Wednesday, October 29

A very interesting press conference by the out going Assistant Secretary for African Affairs Walter Kansteiner.

Mr Kansteiner wobbles and weaves around Zimbabwe, but basically says it is South Africas problem:

QUESTION: (Inaudible.) I mean, you have this unique position, unlike the Europeans, who've got this colonial baggage. You could have really put the pressure on, if you'd wanted to.

ASSISTANT SECRETARY KANSTEINER: I think that our approach was -- we're 7,000 miles away. You know, the neighbors are one meter away, across a river or across a boundary line. We want to be supportive of those neighbors, as they deal with the problem. And we are supportive of those neighbors, and we are there to cajole and push and encourage. But as President Bush said, when he was in Pretoria a few months back, we look for the neighbors to be the leaders.


On Americas relationship with South Africa:

QUESTION: South Africa. The Bush Administration has had kind of bumpy relationships with Johannesburg. Can you review, you know, the differences over Iraq and HIV, and forecast the future?

ASSISTANT SECRETARY KANSTEINER: Well, I think our bilateral relationship with South Africa is terrific. I, personally, look at South Africa as a real leader of the region. Not only do they have this tremendous economic platform to grow themselves, but grow the neighborhood, but they also have the political and diplomatic skills to be real leaders on the continent. I mean, look what they've done in Burundi, for instance. If it hadn't been for the South African involvement in Burundi, I really don't think we would have gotten the significant movement on the ceasefires and the rebel groups coming in. What they did in the Congo was tremendously helpful.

So I think their leadership potential is huge. The bilateral relationship is very good in that top leaders, both President Mbeki and President Bush, as well as cabinet-level officers speak regularly, and sub-cabinet. You know, I'm on the phone with my South African counterparts all the time. So there's good, good dialogue. And when we do disagree, we certainly know that we're going to have different perspectives on things, and we agree to disagree and we move on to the next issue. So no, I think it's a very healthy, mature relationship.

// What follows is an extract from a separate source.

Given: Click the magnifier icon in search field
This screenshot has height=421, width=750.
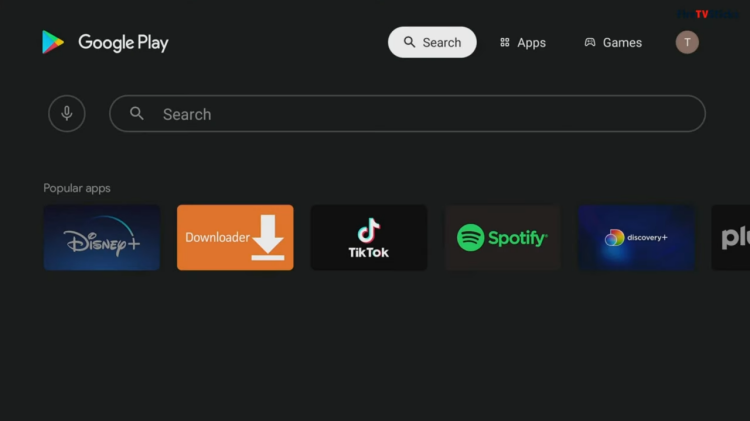Looking at the screenshot, I should (x=137, y=113).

And on Libya and its meddling in Africa:

QUESTION: Do you have an assessment of Libya's influence in Africa as a whole, and whether this is good or bad?

ASSISTANT SECRETARY KANSTEINER: I really ought to leave that to Bill Burns to answer. But from the African perspective, as I kind of sit south, look north, I see a Libyan interest in sub-Saharan Africa. I see their influence waxing and waning at times; sometimes they become more interested. You know, there was a -- there was this kind of great barrage of involvement with Zimbabwe a year or two ago. That seems to have now waned and lessened. There's been some interest in contact with West Africa -- the Charles Taylor connection we all heard about.

But, in general, I see a lessening of involvement on a -- on a problematic basis. You know, the manipulation stuff I see less of. The political involvement is still very much there. I mean, you know, Qadhafi pitches up for the AU stuff all the time and so he's, you know, he's trying to gain some political leverage there. But, generally, it seems right now we're in a lessening mode, a waning mode.